Palestrina’s Missa Papae Marcelli is a more refined piece than the Tallis, Byrd or Allegri works. Church leaders of the day were unhappy with what they considered an inappropriate amount of decoration in the polyphony of church music. The tenor soloist who contributed the opening plainchant melody to the Gloria has an unusual, slightly grainy sound that created a subtle “crush” against the sounds of the other voices that was most affecting. It was in the Palestrina that one most noticed the incredible dynamic range this group can achieve; in particular some of the Benedictus was sung very softly yet still the group managed to project well and remain steady and pure – a magical moment. The final Agnus Dei was ecstatically radiant; luxuriant harmonies bringing real poignant intensity.

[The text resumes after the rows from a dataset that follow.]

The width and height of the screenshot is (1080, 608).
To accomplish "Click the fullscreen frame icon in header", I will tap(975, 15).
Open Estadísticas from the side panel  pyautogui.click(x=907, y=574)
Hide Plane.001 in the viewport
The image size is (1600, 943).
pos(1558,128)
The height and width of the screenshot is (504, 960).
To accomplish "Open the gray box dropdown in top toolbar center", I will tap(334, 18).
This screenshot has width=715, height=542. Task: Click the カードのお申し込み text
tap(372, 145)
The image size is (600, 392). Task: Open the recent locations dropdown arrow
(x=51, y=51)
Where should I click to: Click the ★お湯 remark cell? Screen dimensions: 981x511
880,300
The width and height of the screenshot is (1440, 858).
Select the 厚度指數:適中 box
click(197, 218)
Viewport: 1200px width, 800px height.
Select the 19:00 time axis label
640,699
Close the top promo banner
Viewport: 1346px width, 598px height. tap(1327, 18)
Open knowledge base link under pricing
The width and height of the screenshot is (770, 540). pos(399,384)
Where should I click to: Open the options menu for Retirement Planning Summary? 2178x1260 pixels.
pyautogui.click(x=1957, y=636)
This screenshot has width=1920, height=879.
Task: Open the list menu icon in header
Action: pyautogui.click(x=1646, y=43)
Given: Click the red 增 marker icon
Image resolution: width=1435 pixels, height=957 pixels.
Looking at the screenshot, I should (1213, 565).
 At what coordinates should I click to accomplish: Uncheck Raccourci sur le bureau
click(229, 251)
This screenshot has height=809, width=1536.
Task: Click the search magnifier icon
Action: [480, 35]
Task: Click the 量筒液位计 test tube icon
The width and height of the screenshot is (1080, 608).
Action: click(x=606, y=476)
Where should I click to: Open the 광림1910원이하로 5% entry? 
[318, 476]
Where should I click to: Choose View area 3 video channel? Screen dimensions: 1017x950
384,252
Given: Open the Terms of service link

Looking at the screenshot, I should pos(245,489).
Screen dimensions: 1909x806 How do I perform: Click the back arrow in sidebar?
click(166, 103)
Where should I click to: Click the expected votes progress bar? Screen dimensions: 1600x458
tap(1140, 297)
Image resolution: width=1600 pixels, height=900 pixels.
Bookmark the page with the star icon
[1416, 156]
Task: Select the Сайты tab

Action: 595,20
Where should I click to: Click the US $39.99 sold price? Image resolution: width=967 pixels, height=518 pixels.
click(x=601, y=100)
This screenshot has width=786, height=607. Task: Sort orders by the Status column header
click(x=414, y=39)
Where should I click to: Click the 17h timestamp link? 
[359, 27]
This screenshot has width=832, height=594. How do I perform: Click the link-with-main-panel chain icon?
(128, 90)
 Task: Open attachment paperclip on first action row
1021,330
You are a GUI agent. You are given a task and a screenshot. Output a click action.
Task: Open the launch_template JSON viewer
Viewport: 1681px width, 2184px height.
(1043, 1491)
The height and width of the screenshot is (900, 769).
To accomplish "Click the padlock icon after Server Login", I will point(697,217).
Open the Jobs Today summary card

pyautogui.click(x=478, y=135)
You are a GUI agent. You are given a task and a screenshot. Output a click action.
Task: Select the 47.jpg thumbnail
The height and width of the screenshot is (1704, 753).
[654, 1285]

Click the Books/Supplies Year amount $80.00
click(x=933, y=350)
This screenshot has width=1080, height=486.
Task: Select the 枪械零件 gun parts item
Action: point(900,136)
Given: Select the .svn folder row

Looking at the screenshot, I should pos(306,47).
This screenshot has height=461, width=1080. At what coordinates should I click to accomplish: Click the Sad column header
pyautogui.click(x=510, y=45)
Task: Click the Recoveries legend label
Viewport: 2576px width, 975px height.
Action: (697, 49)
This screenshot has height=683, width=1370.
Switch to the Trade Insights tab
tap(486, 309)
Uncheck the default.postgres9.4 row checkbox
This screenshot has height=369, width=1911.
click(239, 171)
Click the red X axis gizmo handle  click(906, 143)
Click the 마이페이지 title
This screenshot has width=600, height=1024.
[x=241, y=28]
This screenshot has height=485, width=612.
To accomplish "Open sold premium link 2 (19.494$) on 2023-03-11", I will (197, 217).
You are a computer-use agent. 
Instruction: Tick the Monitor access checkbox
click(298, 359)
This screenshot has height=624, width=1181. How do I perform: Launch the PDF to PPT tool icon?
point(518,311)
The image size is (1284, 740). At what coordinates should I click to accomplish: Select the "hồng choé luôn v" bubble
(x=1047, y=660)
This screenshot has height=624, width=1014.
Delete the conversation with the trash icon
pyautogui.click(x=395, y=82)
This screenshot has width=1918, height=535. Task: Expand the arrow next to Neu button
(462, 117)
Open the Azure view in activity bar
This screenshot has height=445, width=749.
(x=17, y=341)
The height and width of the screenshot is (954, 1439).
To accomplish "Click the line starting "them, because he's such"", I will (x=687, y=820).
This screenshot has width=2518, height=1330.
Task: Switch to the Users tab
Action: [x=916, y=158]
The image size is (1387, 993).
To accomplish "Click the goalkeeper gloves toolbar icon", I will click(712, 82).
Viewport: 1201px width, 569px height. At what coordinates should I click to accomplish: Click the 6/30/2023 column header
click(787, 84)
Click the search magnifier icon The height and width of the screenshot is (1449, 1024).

The famous Allegri Miserere was once considered so sacred that it was the exclusive property of the Vatican. The Pope threatened excommunication to anyone performing or distributing the music outside of the Sistine Chapel until Mozart famously broke the prohibition in 1770, copying the music out from memory after hearing it only twice. For this piece the Tallis Scholars arranged themselves slightly differently; one lone tenor chanted from high above the right-hand side of the stage while four other singers sang way back in the rear of the sanctuary. The result was an effective acoustic contrast between the immediacy of those performers still on the main stage with the unearthly distance of those to their rear. It was the soprano singing from the sanctuary who contributed the famous high Cs and they were spectacularly on pitch, with a laser-like focused tone. Adding the distance from the audience and the resonance of the performing space to the equation, one could almost perceive the sound of these notes as inhuman, like an electronic instrument rather than a voice – quite a hair-raising effect.

If neither the works of Pärt or Tavener made such an impact as the rest of programme, it was certainly not a fault of the assured performances. The female voices opened the Tavener (a setting of William Blake’s The Lamb) in perfect unison before being joined by the men in warm harmony. While having these works by two living composers certainly helped vary the mood, they couldn’t help but suffer in the company of the masterworks surrounding them. This couldn't be said of the short motets by William Byrd, the exquisitely meditative Ave verum corpus and the grander Laudibus in sanctis with its syncopations.

The Scholars concluded the concert with their namesake Thomas Tallis’s most famous work, the 40-part Spem in alium, in which they were joined by 30 hand-picked local singers. Under Peter Phillips’s superb direction, clarity was to the forefront, with no hint of the muddled sound to which this piece can easily succumb. The local singers fared confidently and for the most part accurately. Some of the sopranos had trouble with the many high As peppered throughout, but it was a valiant effort by all. Given its difficulties, it a rare treat to hear Spem in alium live and it was with great gratitude that the audience received the final part of the piece a second time as an encore. Hopefully we won’t need to wait another forty years to have this magnificent ensemble back again.